Herman Groenewegen wrote this cycle of 24 piano preludes between December 2012 and May 2013. He’s a self-taught pianist and composer, his formal teaching only in flute performance. His real teaching, however, is in listening to past-masters like Bach, Chopin, Brahms, Rachmaninov, and Tchaikovsky.
That’s clear from the music. Groenewegen wrote the cycle in homage to Chopin, but many other composers keep popping in: the fifth prelude’s huge, expansive, strangely optimistic chords call to mind Brahms, while the first prelude has the nervous lyrical energy of Rachmaninov’s preludes. No. 3 sounds a little jazzy, or maybe like an English folk dance as transcribed by Malcolm Arnold. No. 8 is like a youthful Chopin mazurka. There are more than a few references to baroque forms and Bach: No. 13 is for left hand alone and clearly based on the cello suites.
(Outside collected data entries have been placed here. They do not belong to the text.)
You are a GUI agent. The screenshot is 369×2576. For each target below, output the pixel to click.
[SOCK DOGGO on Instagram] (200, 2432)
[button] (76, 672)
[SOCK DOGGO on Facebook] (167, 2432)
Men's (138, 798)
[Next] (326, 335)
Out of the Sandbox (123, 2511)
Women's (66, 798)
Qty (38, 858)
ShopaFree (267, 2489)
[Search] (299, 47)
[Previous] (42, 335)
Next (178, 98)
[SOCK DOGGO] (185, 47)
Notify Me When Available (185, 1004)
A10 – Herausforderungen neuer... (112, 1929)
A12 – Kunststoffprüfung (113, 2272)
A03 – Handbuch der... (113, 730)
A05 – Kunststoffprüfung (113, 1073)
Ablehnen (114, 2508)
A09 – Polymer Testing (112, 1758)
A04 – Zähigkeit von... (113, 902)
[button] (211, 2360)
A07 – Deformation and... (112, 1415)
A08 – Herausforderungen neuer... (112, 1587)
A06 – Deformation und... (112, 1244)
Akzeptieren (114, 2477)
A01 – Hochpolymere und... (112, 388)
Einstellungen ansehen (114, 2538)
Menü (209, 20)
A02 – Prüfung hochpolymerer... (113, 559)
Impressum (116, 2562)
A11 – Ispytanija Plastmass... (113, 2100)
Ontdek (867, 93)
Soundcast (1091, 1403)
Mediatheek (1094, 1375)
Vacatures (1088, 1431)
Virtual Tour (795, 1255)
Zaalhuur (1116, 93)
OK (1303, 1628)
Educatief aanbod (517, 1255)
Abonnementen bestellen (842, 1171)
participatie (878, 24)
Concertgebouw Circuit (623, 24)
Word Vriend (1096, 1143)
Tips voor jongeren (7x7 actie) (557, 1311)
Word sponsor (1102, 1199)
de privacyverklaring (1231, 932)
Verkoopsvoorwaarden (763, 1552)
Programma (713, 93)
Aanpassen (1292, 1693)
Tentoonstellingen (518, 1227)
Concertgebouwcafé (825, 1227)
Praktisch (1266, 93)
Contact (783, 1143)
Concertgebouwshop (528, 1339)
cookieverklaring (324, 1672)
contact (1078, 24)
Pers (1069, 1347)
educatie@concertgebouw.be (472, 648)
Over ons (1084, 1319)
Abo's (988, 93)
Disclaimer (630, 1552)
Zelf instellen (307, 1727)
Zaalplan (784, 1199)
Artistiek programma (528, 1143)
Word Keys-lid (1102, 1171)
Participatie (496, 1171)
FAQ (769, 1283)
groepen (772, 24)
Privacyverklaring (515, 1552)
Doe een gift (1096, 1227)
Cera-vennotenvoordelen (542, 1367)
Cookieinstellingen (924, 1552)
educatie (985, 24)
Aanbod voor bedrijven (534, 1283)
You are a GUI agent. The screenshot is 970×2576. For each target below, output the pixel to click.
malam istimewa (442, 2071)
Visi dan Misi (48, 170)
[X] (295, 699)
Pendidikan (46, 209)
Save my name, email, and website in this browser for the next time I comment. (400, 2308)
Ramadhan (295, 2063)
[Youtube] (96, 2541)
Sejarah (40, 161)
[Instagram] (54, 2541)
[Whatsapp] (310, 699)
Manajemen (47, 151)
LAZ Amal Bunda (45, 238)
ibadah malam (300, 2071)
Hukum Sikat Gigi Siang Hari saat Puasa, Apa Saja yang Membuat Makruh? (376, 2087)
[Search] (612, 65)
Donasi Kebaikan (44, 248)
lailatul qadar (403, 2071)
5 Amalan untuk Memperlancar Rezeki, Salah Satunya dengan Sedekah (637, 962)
If the musical language all sounds very old, it is. These preludes are centered on quality old-fashioned tunes, with hardly any dissonance at all, and no reference to the darker advances of twentieth century style. They don’t even approach the melancholy harmonic strangeness of most Chopin. What’s new is hearing all those old voices together, in such rapid succession. Herman Groenewegen has seemingly digested all music history until 1905, and then mixed it together to produce these miniatures. Although many are in minor keys, they are not particularly threatening or emotional.
The booklet notes are entirely in Dutch, but
the website is available in English, and includes samples of each track. You have the option to purchase the disc or the sheet music (PDF), which is cheaper. Groenewegen is encouraging home performance, since this is within reach of most fairly talented home pianists. The disc is well-performed by Andrew Clark, certainly enough to give you a very good idea of the music at its best, and very professionally engineered too.
Ultimately you must decide if this music is for you. If you want something nice to practice at home, this is a great option. If you wish people still wrote the way that Bach, Weber, Moszkowski and Anton Rubinstein did, then your wish is granted. If you need something with the emotional depth, challenges or strange languages of Scriabin, the modernists or even Chopin himself, look elsewhere.